- _About this exercise_:
Scan the entries below for "will" and copy each line that holds it.

=== Section Start ===

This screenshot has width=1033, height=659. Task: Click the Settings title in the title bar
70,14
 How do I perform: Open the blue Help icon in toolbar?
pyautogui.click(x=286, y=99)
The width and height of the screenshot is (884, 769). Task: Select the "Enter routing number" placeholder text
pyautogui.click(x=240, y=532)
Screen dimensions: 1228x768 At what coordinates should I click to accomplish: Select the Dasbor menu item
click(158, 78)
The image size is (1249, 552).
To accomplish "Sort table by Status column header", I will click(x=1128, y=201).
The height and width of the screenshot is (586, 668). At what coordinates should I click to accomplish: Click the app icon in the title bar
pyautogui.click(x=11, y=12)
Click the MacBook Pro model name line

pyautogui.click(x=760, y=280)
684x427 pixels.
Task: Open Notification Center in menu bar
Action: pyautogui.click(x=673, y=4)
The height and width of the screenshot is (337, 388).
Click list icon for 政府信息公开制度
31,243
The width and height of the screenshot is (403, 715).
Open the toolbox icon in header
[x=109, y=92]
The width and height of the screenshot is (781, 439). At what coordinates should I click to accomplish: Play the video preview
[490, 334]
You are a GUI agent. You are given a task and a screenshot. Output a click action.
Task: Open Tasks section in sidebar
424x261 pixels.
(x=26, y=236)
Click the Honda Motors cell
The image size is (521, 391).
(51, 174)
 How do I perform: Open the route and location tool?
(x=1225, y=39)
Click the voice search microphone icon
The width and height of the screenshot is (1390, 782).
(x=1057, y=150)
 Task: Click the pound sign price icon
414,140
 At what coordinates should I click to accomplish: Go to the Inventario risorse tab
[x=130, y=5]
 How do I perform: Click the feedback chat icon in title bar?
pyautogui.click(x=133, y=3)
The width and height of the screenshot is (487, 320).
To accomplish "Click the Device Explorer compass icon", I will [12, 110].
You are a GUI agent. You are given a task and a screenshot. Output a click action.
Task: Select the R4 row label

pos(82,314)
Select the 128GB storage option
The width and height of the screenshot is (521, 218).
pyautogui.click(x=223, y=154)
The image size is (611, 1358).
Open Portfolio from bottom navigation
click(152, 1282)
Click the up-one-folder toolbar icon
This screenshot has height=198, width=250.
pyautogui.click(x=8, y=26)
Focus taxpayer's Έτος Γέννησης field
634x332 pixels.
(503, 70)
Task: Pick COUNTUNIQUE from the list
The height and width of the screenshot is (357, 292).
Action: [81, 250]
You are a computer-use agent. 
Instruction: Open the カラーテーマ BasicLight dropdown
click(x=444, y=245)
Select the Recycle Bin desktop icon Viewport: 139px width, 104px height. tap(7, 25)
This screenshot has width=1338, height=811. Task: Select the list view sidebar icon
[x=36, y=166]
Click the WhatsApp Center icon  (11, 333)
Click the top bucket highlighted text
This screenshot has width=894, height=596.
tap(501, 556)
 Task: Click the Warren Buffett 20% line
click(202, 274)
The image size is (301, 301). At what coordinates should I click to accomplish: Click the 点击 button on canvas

=== Section End ===

- _Answer box_:
To accomplish "Sort table by Status column header", I will click(x=1128, y=201).
To accomplish "Click the Device Explorer compass icon", I will [12, 110].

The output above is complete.